We live the love of God, neighbor and self.

It has all sorts of modes and manners and they all change.




Loving God as a six year old is one thing.

Loving God 

as a conflicted pubescent,

as a partner and parent,

as one experiencing a mid-life drift,

as a mellow fellow of seventy five,

means change upon change.

Our sense of God changes.

Our response to God changes.

Our union with God changes in kind and depth.


So, too, loving neighbor and self.

As we awake to the mystery that we all are 

we accept ourselves and others

in ever changing and expanding degrees of love.

The conservative Baptist liberates to cherish a Moslem neighbor.

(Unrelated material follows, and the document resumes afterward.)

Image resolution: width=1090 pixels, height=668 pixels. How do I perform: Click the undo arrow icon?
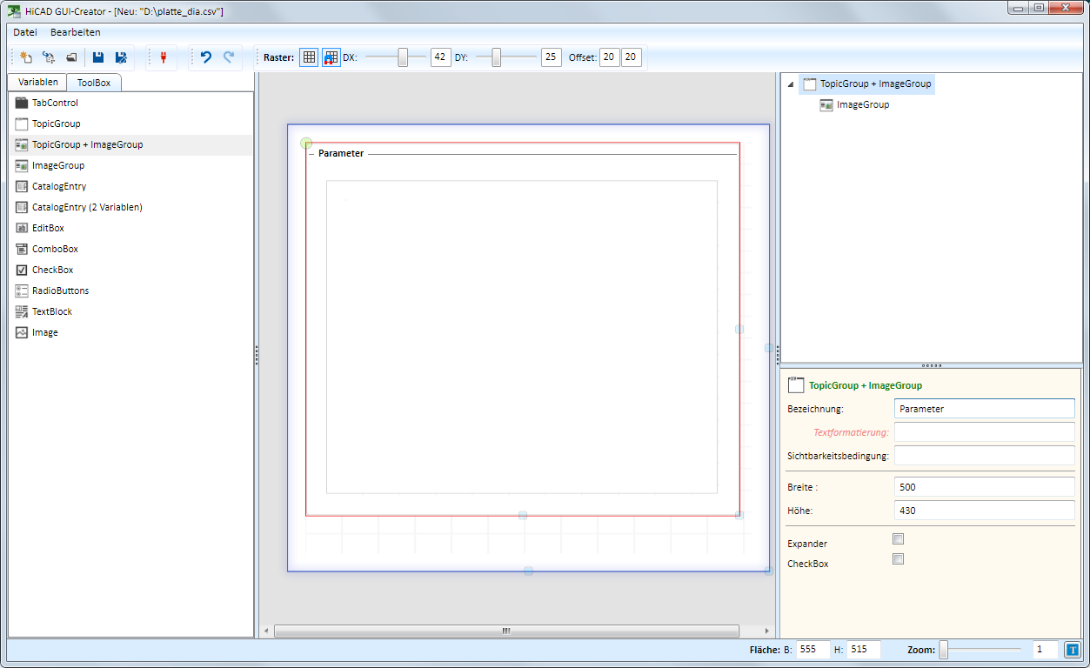[206, 57]
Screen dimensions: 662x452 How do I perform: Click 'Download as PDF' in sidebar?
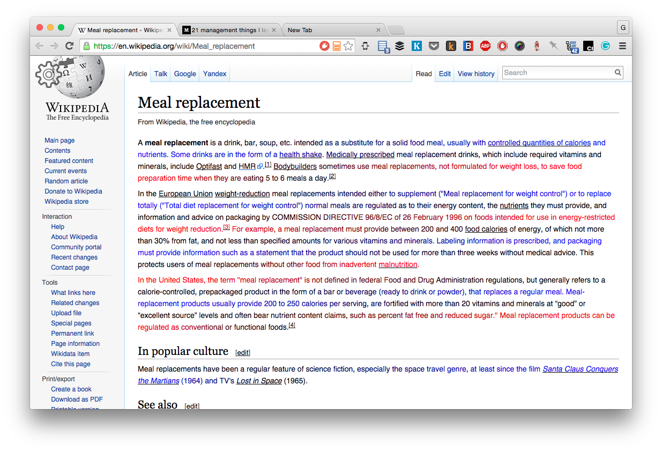[x=77, y=399]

The liberal Methodist cherishes the anti-gay without agreeing on gayness.



In the very best sense of it,

our spiritual living is 

having a change of heart 

again and again.

W
e see, sense and love

God, neighbor and self 

in ever changing fullness.

Our spiritual living is 

the adventure of discovering 

the way and wonder of

   MAKING CHANGE.

       As always, 

so good to be with you.

  In God's Dear Love,

      John Frank


        *****


PS:

    Want to share this.

    Comes from an African American Looker Room Buddy at the "Y"

    this morning. Asking him how he was he roared out:

                  " Too blest to be stressed. "

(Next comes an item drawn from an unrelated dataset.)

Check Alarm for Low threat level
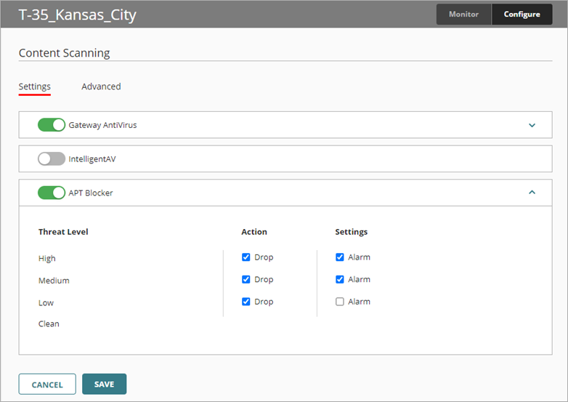This screenshot has width=568, height=402. pyautogui.click(x=340, y=302)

                              Neat!!!



Welcome to all of our first time visitors this week.

Great to have your company.


                           "frankly speaking"

                       spirituality for the street

            is posted online each Thursday evening

                          east coast USA time

                     johnfrankshares.blogspot.com

     and is available for automatic email delivery each Friday

                            Sign Up above.


                       See you next week !!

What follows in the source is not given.